Look closer, however, and perceive the fascist design within the chaos. Trump and the Republicans intend to campaign in 2020 on a platform of frightening voters into believing socialist immigrant hordes are coming to steal their hamburgers and internal combustion engines, or something. It may sound silly, but it is happening, and it is happening right now. And as it justifies concentration camps and the mass exile of people to their deaths (because for many, that is what deportation means), it is anything but silly — it is lethally serious.

The Democrats are having a healthy and deeply necessary debate on the present and future of the party, and there is a generational/ideological rift on display. By thrusting conservative Democrats together with progressives in unity against him, Trump puts them all into the same rhetorical “socialist” basket, which will help him with a large swath of right-leaning swing voters if he plays his cards right. Sunday’s eruption was one of those cards.

Democrats and the media can shout themselves hoarse. The only people who can deliver actual consequences to Trump are his fellow elected Republicans, and after Sunday all but a tiny smattering of them went as silent and still as field mice when a hawk shadow blots out the sun. Again.

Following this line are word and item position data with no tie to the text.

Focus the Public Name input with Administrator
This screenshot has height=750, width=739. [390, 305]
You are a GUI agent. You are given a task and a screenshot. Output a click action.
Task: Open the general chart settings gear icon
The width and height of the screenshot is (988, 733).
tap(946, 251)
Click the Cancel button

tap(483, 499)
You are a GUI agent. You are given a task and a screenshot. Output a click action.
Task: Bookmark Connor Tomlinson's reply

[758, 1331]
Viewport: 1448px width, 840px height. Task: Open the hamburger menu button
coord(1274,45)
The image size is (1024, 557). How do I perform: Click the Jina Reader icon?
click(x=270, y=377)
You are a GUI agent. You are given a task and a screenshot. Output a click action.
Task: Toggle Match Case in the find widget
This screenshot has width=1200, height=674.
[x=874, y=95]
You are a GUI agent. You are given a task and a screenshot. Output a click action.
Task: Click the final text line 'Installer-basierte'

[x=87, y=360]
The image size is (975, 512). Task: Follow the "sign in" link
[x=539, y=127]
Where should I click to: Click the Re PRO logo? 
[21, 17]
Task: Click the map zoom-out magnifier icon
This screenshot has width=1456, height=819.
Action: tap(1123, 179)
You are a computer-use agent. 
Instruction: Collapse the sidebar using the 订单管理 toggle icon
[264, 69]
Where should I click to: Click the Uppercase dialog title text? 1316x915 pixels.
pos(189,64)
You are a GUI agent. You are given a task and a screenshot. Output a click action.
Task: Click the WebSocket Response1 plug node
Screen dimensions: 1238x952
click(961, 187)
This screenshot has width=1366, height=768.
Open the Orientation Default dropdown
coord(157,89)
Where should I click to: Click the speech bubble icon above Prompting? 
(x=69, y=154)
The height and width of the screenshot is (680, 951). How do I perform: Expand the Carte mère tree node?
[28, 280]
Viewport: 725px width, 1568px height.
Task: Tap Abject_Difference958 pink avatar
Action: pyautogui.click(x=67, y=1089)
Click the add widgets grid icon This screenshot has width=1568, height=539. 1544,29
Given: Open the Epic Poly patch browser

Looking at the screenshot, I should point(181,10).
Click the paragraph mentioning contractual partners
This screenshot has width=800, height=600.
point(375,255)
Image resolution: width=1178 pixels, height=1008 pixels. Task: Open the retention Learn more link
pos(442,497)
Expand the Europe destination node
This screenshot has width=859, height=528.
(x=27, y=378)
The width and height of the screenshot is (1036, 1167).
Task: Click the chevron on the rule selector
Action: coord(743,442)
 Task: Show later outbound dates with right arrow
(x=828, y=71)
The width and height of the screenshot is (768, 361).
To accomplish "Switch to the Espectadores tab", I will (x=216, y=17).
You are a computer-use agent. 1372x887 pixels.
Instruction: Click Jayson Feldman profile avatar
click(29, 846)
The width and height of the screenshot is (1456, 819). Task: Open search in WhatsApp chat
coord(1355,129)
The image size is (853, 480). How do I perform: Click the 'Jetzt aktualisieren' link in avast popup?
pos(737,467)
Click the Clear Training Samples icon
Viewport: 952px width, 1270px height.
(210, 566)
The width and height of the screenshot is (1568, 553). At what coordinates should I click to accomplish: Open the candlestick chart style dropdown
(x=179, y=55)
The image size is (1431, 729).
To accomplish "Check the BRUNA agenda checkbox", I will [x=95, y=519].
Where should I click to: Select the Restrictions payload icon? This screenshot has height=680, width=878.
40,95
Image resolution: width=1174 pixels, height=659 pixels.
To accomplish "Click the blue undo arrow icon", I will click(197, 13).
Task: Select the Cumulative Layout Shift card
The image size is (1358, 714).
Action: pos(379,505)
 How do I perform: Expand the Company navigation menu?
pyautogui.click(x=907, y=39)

Trump says something monstrous and gets away with it, because showing he can get away with it, setting that nonexistent bar lower and lower, is what he is ultimately after.

“Trump — and many of his supporters and defenders — spew their racism and tell themselves that it is perfectly acceptable when it is read back to them, in much the same way that a dog will eat its own vomit,” writes Charles M. Blow for The New York Times.

In other words, that painted line where the bar used to be is actually a divot in the turf.

Do not forget that Trump’s vividly racist outburst came on the very same day that ICE launched a national deportation sweep.

It came the same morning as Sen. Lindsey Graham telling the Fox Business Network that he would be fine with keeping migrant children caged in concentration camps for 400 days, if not more.

It came just after Trump promised to find a way to work around his failure to get a racist citizenship question added to the census.

It came just after Trump hosted some of the most vile right-wing voices on social media at a White House “summit.”

It came a day before Trump moved to stifle the ability of many Central American migrants to apply for asylum in the U.S.

It was yet another brick piled onto the ever-rising battlement where Donald Trump intends to stand the gaff in his lurch for another four years, and perhaps more. Convincing people it can’t get any worse before deliberately making it worse is Fascism 101, the slow boiling of the frog on the hotplate. Racism is Trump’s weapon of choice in this effort. It will get worse.